Some Herodian Lessons on Anger and the Recording of History

I had been out of my normal daily bible reading the last few days, but fortunately felt both a strong need and desire to get back in it this morning at the airport. Recently I have been trying to carefully study the Christmas accounts in Luke and Matthew. Since Christmas is officially over now, I found it apropos to look at what happened after the Magi left.

In Matthew 2, Herod got wicked angry and gave orders to kill all the children under two years of age in Bethlehem and the surrounding areas.

Two things to note regarding this event:

1.) Anger problems can sometimes be avoided by proper understanding of God’s Providence.

God spoke through a dream, warning the Magi not to return to Herod. It was God’s will that they did not return to Herod. Did Herod know that God had spoken to them through a dream? No, but it was clear to Herod that they would not be coming back to him-that shows God’s will clearly enough.
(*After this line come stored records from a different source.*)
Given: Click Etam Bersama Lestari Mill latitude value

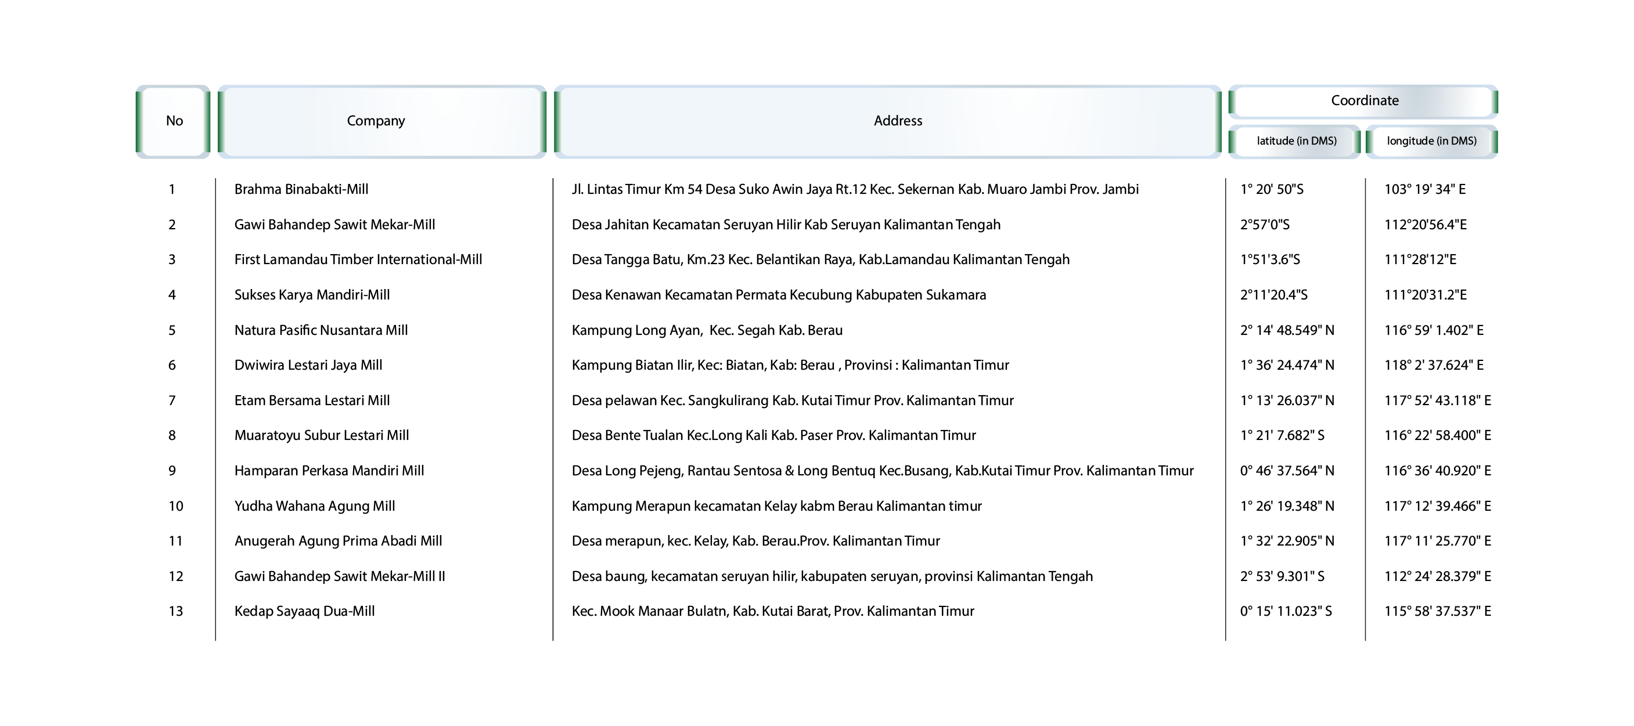Looking at the screenshot, I should [1286, 401].
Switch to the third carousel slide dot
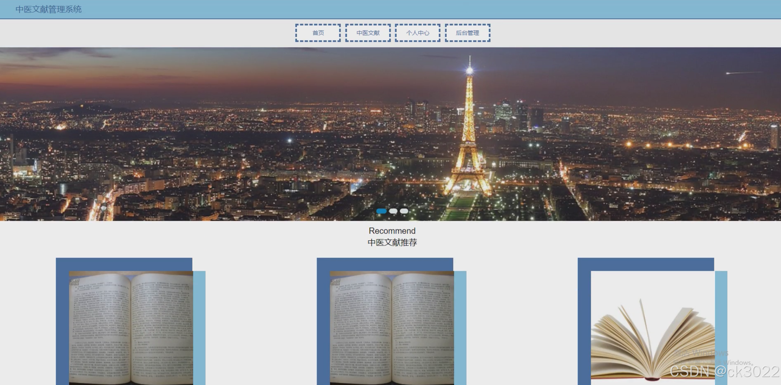 pyautogui.click(x=404, y=211)
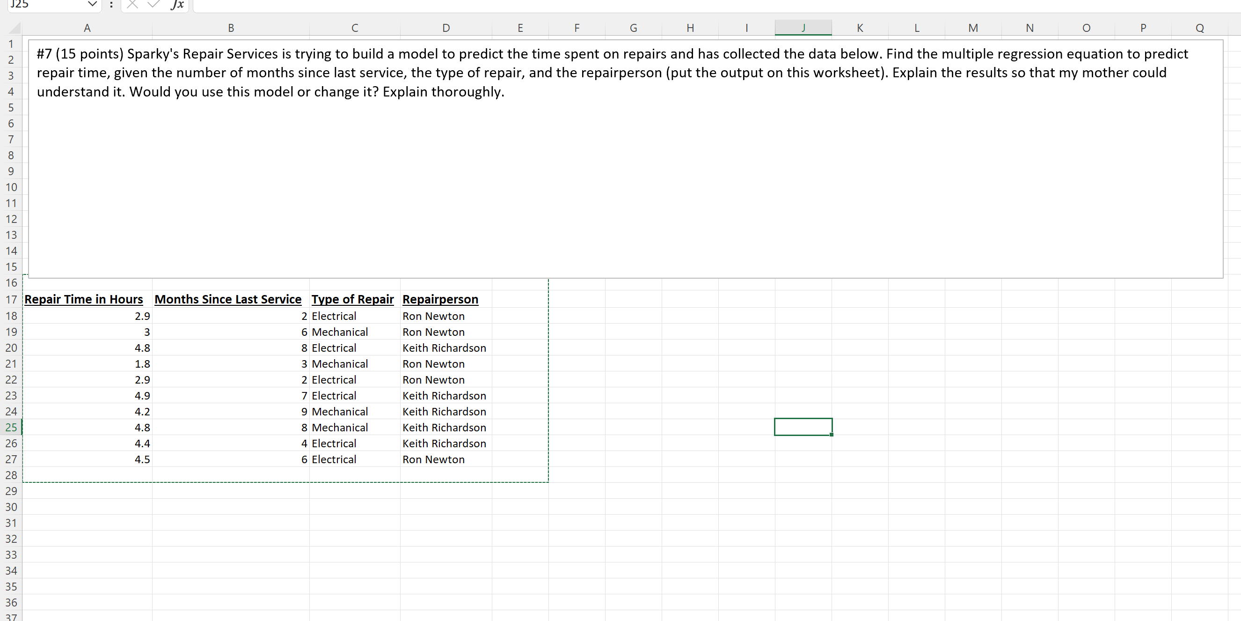Click the formula bar resize dots handle
Image resolution: width=1241 pixels, height=621 pixels.
[x=111, y=5]
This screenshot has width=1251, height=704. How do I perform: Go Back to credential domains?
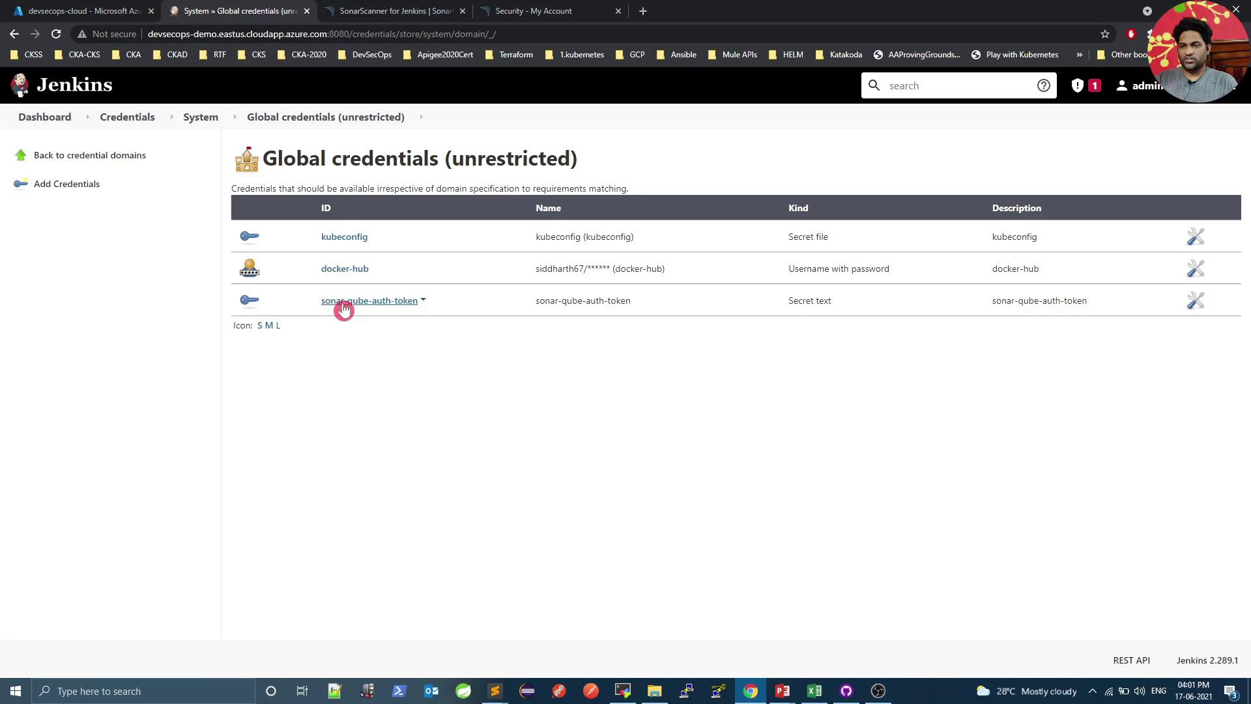(x=89, y=155)
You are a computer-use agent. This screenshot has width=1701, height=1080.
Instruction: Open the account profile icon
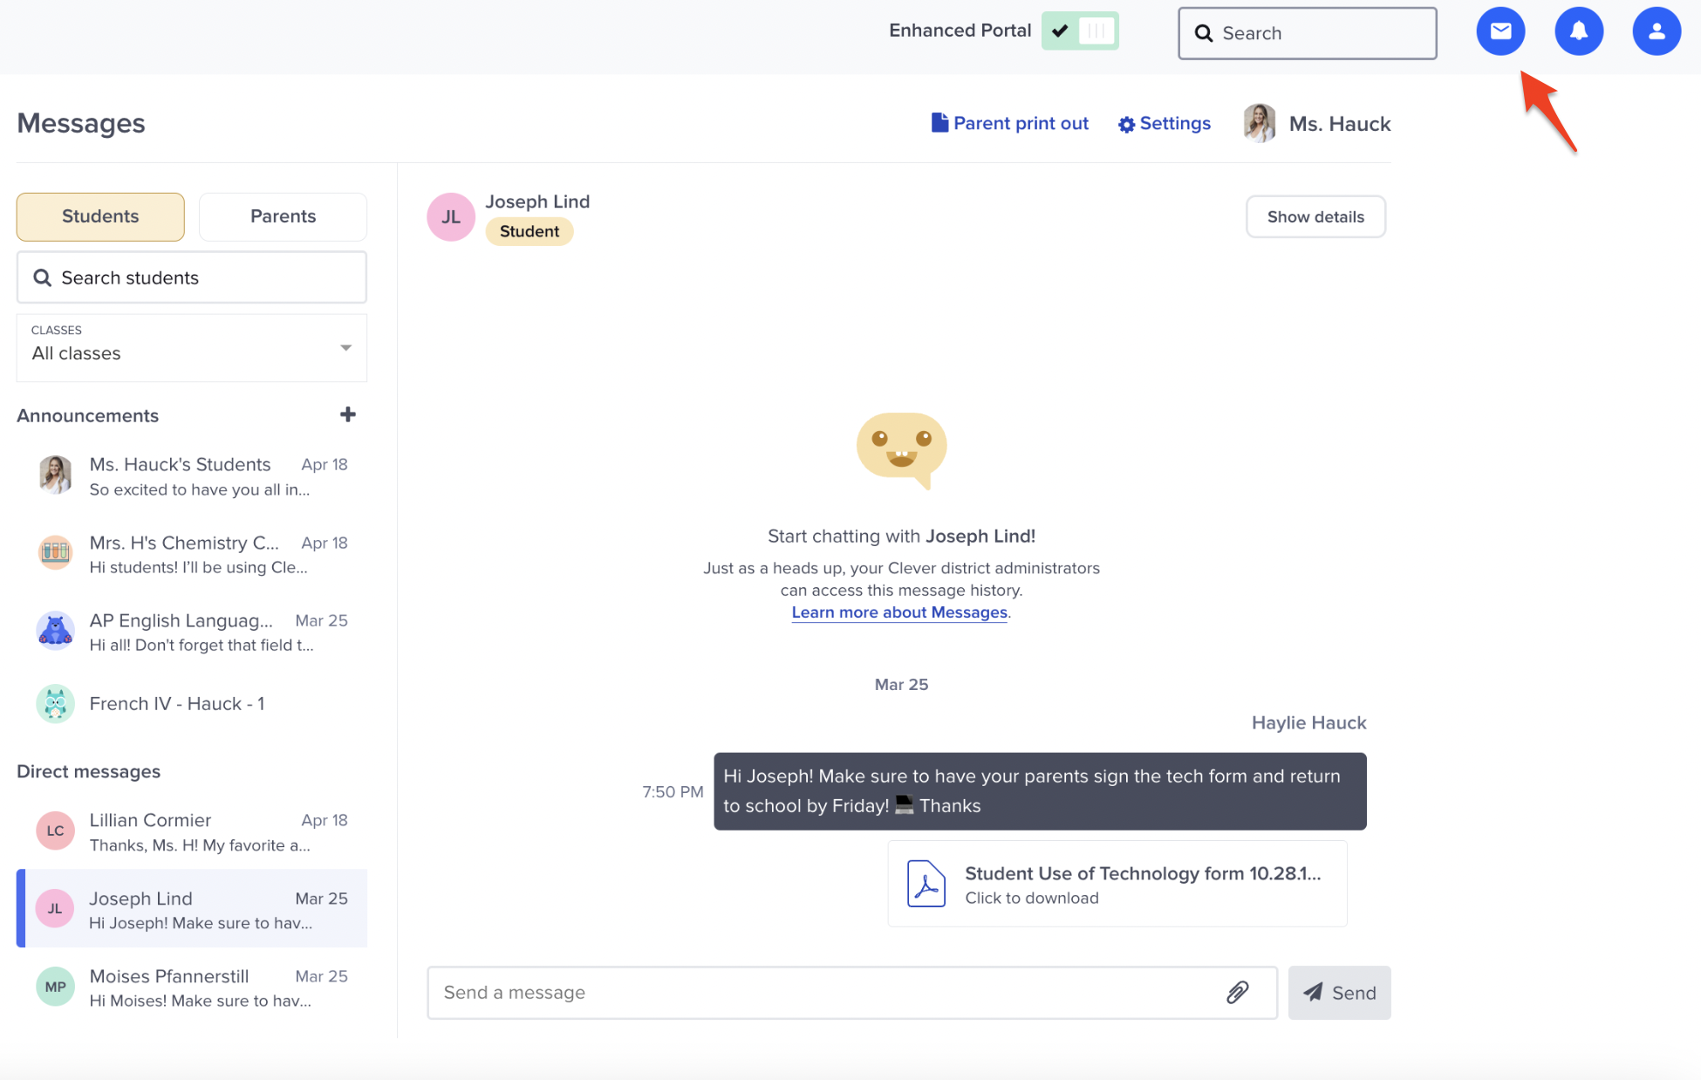tap(1656, 31)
I was reminded this morning that I often become angry when things don’t correspond to my desire and expectations. Or when people don’t do things I expect them to do.
But looking at this passage, I need to be reminded that they have acted exactly according to the ‘script.’ Hopefully I can relax more and not get so angry. I have no intention of killing a bunch of toddlers, but my anger shows up in other ways.

2.) Even when things aren’t recorded for us in history books, it doesn’t mean that they didn’t happen the way the bible says they did

There is no mention of Herod’s killing these Bethlehem babies in secular writings. Two explanations shall come forth. First of all, Herod did a ton of killing (his wife, mother-in-law, kids, enemies-which he considered to be everyone) that to record every act of murder would be impossible!

Next, Bethlehem was a small town. Scholars think that the town had only 1000 folks (if not half that), and so the number of babies might not have exceded 20. Just a scholastic conjecture, but it is certainly interesting. Jocephus and other historians might not have even known about a tragedy in a small town, or even bothered to record it. Things that happen in big towns always get more publicity.

Sometimes historical documents reinforce what we read in the bible, sometimes they don’t. But it shouldn’t bother us. After all, Jocephus was a turncoat Jew writing for the Romans. In his writings, he tries to justify his turning. He was even more biased than the bible writers. And they weren’t getting paid like he would have been! Just some food for thought for the skeptic (or skeptic in us).